See the download page for general information on downloading records through Greenstone.
Greenstone can download HTML pages and associated files like stylesheets from a given MediaWiki website from the GLI (in the Download panel) or the command line (using the downloadfrom.pl
script). Either way, you are presented with the following options:
Option | Description |
---|---|
Source URL(-url <string> ) | (REQUIRED) Source URL. In case of http redirects, this value may change |
Download Depth (-depth <int> ) | How many hyperlinks deep to go when downloading (Default: 0) |
Only files below URL (-below ) | Only mirror files below this URL |
Only files within site (-within ) | Only mirror files within the same site |
Ignore URL patterns (-reject_files <string> ) | Ignore url list, separate by comma, e.g.*cgi-bin*,*.ppt ignores hyperlinks that contain either 'cgi-bin' or '.ppt' (Default: *action=*,*diff=*,*oldid=*,*printable*,*Recentchangeslinked*, Userlogin*,*Whatlinkshere*, *redirect*, *Special:*,Talk:*,Image:*,*.ppt,*.pdf,*.zip,*.doc) |
Exclude directories (-exclude_directories <string> ) | List of exclude directories (must be absolute path to the directory), e.g. /people,/documentation will exclude the 'people' and 'documentation' subdirectory under the currently crawling site. (Default: /wiki/index.php/Special:Recentchangeslinked, /wiki/index.php/Special:Whatlinkshere, /wiki/index.php/Talk:Creating_CD) |
If downloading via the GLI, you can view the downloaded files on the Gather panel.

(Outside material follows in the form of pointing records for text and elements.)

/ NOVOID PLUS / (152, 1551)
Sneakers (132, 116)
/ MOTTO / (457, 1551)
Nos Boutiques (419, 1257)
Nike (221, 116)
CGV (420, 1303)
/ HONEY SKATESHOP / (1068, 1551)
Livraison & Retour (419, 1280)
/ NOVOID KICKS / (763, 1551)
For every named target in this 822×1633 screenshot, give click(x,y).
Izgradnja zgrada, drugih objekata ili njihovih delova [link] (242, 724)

On the left-hand side of the panel, double click the Downloaded Files folder to expand its content. The subfolders are named by the URL. These files are physically stored in a temporary cache directory. You can build a collection using these downloaded files by dragging them across to the Collection section on the right-hand side of the Gather panel.

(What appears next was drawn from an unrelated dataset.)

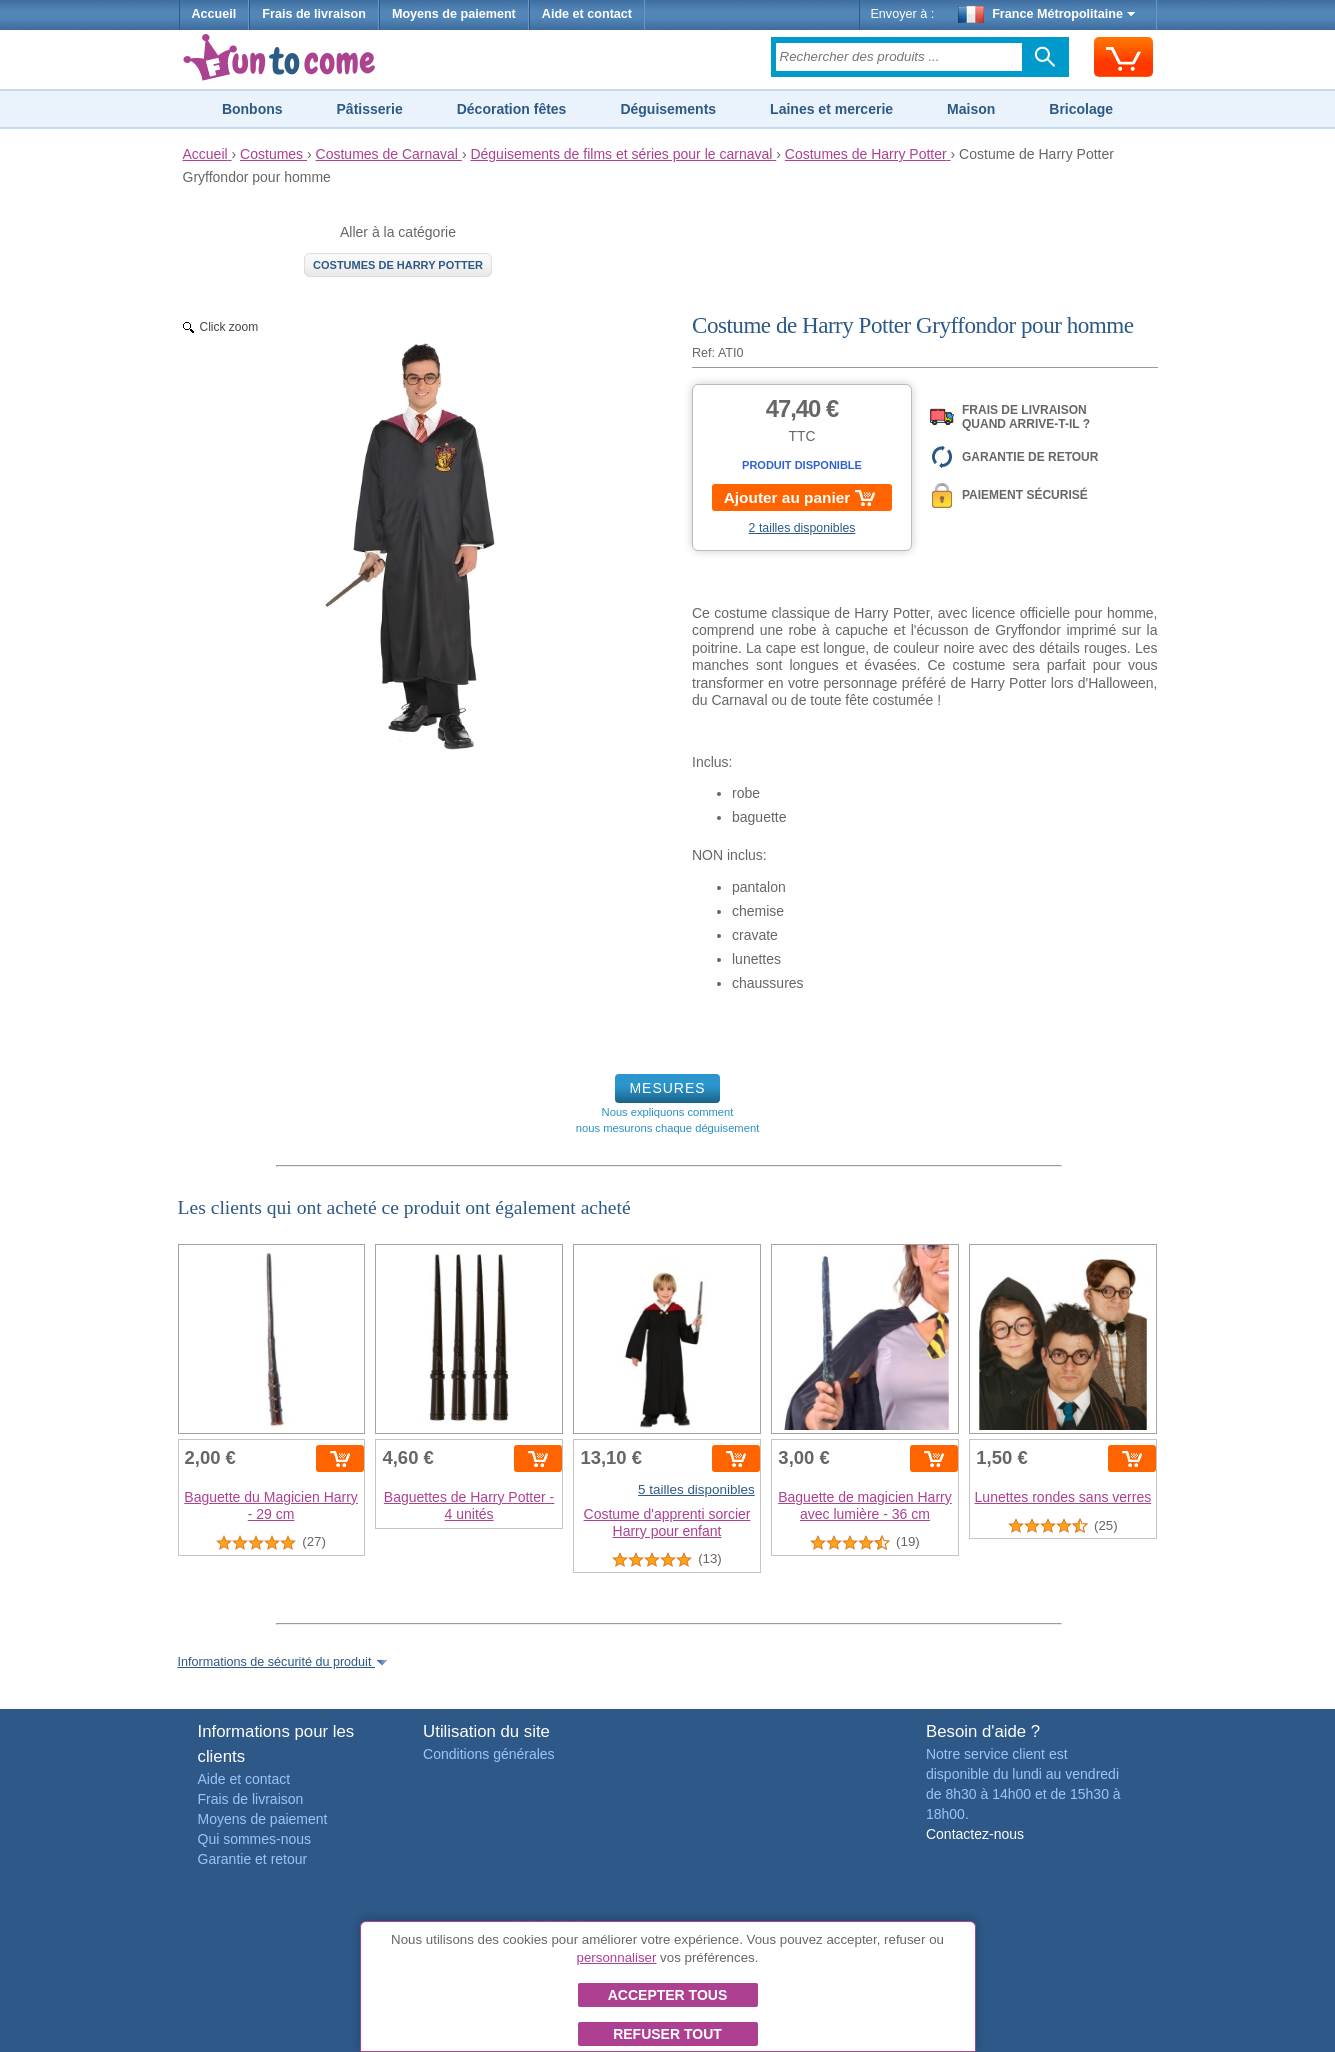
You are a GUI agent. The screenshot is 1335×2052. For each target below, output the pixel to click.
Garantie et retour (253, 1859)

An example MediaWiki download on the command line would be:
perl -S downloadfrom.pl -document_mode MediaWiki -url http://en.wikipedia.org/ -depth 1 -reject_files *Recentchangeslinked*, Userlogin*,*Whatlinkshere*,
This would download files below the url http://en.wikipedia.org/
to one hyperlink deep, rejecting files with Recentchangeslinked, Userlogin, or Whatlinkshere in their url, and excluding the default directories.
Files downloaded from MediaWiki sites are processed by the MediaWikiPlugin.